E2406 – 佐賀県における「チーム司書ネットワーク等推進事業」の取組

カレントアウェアネス-E

No.417 2021.07.29

 

 E2406

佐賀県における「チーム司書ネットワーク等推進事業」の取組

佐賀県立図書館・諸岡秀孝(もろおかひでたか)

 

   佐賀県では,2020年度から「県立図書館司書が中心となって市町立図書館司書(市町立図書館には,公民館図書室も含む。以下同じ。)とのネットワークを強化し,市町立図書館支援の充実および県内司書のレベルアップを図ることにより,県民が本に親しむ環境づくりの充実を図る」ことを目的とした「チーム司書ネットワーク等推進事業」に取り組んでいる。

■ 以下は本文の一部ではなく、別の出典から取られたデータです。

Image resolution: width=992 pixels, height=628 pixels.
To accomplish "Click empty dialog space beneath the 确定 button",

本稿では,本事業の実施に至った背景と具体的な取組内容について紹介する。

●経緯

   佐賀県では,2017年度から「今後の図書館を考える司書と知事のつどい~司書を大切に思い,活躍を期待して~」を開催してきた。図書館サービスの向上や地域住民との協働・連携に顕著な功績,または長年にわたり県民の読書活動や図書館行政を支えた功労を有している司書を対象とした「公共図書館司書表彰」を行い,司書の重要性を評価し,プレゼンスの向上を図っている。(2019年度までに22人表彰)

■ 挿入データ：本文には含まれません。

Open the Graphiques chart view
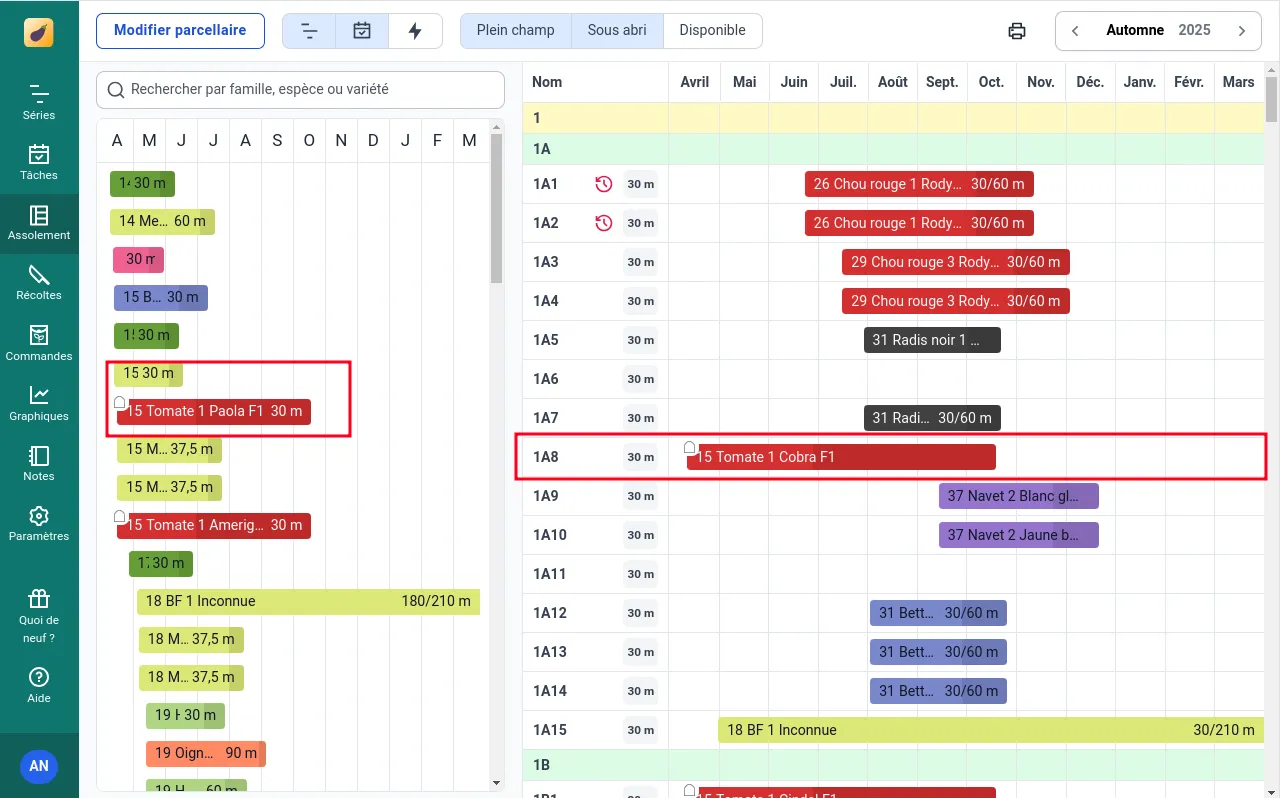 pyautogui.click(x=39, y=403)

   その後,2019年7月には「-佐賀県総合計画2019-人を大切に,世界に誇れる佐賀づくりプラン」が策定された。その中で当館は「県の中核図書館としての役割を果たし,県民が生涯にわたり学び続けていく「知の拠点」として,利用しやすい魅力ある施設にする必要がある」と規定され,次の取組方針および最終年度(2022年度)までの成果指標が設定された。

【取組方針】

  • 県立図書館が中核図書館としての役割を果たすとともに,市町立図書館との連携強化をさらに進めることにより,県民誰もがいつでもどこでも読みたい本が手に取れる環境づくりを図る。
  • 県立図書館における新刊児童書全点購入により子どもの読書環境の充実を図るとともに,子どもの発達段階(乳幼児期,小学生期,中学生期,高校生期)に応じ,地域,家庭,学校と連携して,読書への関心を高め,読書習慣の形成を図る。
【成果指標】
  • 県立図書館の相互貸借冊数(2022年度目標:1万9,000冊)
  • 県立図書館の児童書貸出冊数(県から市町への相互貸借冊数を含む)(2022年度目標:14万2,000冊)

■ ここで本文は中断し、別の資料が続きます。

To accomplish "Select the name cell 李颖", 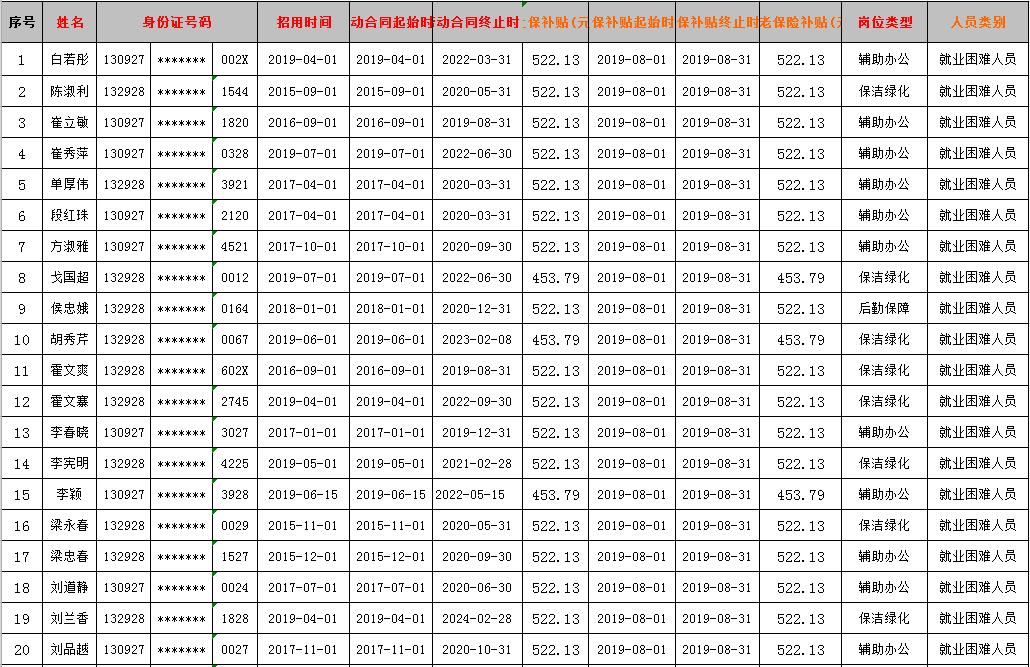I will (70, 495).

   これらの成果指標を達成するために,「チーム司書ネットワーク等推進事業」を実施することとなった。

●チーム司書ネットワーク等推進事業の具体的な取組

  • リーダー司書の設置
       冒頭で述べた本事業の目的を達成するため2020年4月1日付けで当館の組織再編を行い,「司書ネットワーク課」を設置した。館内サービスを行う「相談・サービス担当」と市町図書館の支援を行う「図書館・司書支援担当」の2係制であり,経験豊富な司書(会計年度任用職員)2人を「リーダー司書」として同課に配置した。リーダー司書は,次に述べる巡回訪問,テーマ別研究会を主に担当している。
  • 巡回訪問
       市町立図書館を定期的に訪問し,寄贈本の受入基準・除籍方法・コロナ禍でのおはなし会の開催方法といった司書業務に係る意見交換,技術的指導を実施した。2020年度は20市町の全31館をのべ52回訪問した。市町立図書館からは,「人と人がつながっている感じがしてとても嬉しい。窓口になってくれる人が分かりとても助かっている。とても良い制度を作ってもらったと思っている。」との感想が寄せられている。
  • テーマ別研究会の運営
       これまで,佐賀県公共図書館協議会が実施していたテーマ別研究会をリーダー司書が運営する。2020年度はレファレンス研究会を6回開催,児童サービス研究会を5回開催した。
  • 第1回司書のつどいの開催
       2021年2月10日に,「第1回司書のつどい」を開催した。「公共図書館司書表彰」に加えて,作家の講演会,知事,作家および司書による鼎談,チーム司書ネットワークのロゴの発表および「帯プロジェクト」の実施を発表した。「帯プロジェクト」では県内図書館等の各司書がおすすめする新書版本に,それぞれ手作りの「帯」を作成し,各館で展示した。
  • 県内トップ(各分野著名人)おすすめ児童書の地元紙への掲載
       および展示児童書の活用・広報を目的に,県内トップ(各分野著名人)6人のおすすめ児童書(3冊から5冊)を佐賀新聞の子ども向け新聞『週刊ぺーぱくん』へ掲載するとともに,県立図書館での展示や市町立図書館への巡回展示を行った。

●今後に向けて

   佐賀県では,2004年度に横断検索システム(情報)を整備し,2010年度に配送システム(物)を整備し,この度2020年度に司書(人)のネットワークを整備した。このことにより,人,物,情報のネットワークが整備された。

   2021年度は,これらのネットワークにより,児童書活用の取り組みを強化・拡充していきたい。

Ref:
佐賀県. -佐賀県総合計画2019- 人を大切に,世界に誇れる佐賀づくりプラン. 佐賀県, 2019.